Non-farm data hides mysteries; the Federal Reserve's strategic patience crushes market expectations
In January, the U.S. non-farm employment added 1.75 million jobs, and the unemployment rate remained stable at 4.4%. However, the data for the previous two months was revised down by 760,000, indicating a continued cooling of the labor market. This seemingly robust report is, in fact, turbulent beneath the surface, with healthcare and government sectors becoming the main employers, while the technology and transportation industries show signs of fatigue. The market refers to it as the "golden-haired girl data," as it raises no concerns of recession while also not indicating overheating.
The Federal Reserve leverages this to reinforce its strategic patience stance, with the probability of a rate cut in March plummeting to 91%. The yield on 10-year U.S. Treasuries responded by rising, putting pressure on interest-sensitive sectors. Banks like JPMorgan benefit from a stable credit environment, while real estate and small-cap stocks face sell-offs. Amazon, on one hand, is laying off 160,000 employees, while on the other, it is heavily investing in AI automation, revealing that companies are replacing labor costs with capital expenditures.

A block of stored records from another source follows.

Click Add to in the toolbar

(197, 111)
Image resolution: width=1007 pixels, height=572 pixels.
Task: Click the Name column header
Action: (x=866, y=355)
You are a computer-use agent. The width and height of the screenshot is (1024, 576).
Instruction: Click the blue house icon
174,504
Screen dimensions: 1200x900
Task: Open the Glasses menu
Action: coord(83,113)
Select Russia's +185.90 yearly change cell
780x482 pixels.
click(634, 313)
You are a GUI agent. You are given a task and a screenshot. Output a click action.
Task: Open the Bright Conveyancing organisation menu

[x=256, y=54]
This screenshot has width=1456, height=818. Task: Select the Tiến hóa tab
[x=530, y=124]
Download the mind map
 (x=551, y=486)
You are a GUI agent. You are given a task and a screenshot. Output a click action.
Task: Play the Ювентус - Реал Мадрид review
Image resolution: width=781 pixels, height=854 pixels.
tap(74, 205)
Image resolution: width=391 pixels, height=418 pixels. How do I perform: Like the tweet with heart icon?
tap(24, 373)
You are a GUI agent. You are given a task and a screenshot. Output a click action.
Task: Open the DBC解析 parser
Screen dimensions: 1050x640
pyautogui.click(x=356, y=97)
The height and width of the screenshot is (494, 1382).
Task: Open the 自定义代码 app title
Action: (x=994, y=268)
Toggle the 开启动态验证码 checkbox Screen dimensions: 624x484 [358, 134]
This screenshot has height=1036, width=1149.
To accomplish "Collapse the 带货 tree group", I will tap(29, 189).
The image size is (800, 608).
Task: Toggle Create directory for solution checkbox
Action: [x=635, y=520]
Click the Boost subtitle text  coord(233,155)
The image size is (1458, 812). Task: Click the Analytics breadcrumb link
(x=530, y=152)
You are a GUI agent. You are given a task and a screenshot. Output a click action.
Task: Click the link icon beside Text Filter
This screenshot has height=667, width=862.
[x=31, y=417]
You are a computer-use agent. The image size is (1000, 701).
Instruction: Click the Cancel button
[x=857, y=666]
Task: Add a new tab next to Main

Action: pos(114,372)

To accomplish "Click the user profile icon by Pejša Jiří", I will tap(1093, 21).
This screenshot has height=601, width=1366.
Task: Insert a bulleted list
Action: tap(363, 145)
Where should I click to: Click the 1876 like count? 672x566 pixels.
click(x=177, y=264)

The most fatal flaw in this report lies in the revisions. Data from the past few months has been continuously revised down, exposing the lag in statistics and the real divergence from the actual economy. The market suddenly realizes that the so-called employment resilience is merely an illusion of the data. The Federal Reserve sees through this, and therefore, plays the game, using patient policies to force the market to recognize reality. A Goldman Sachs report indicates that if non-farm employment remains below 200,000, the Federal Reserve may consider a shift. Currently, we are far from this threshold.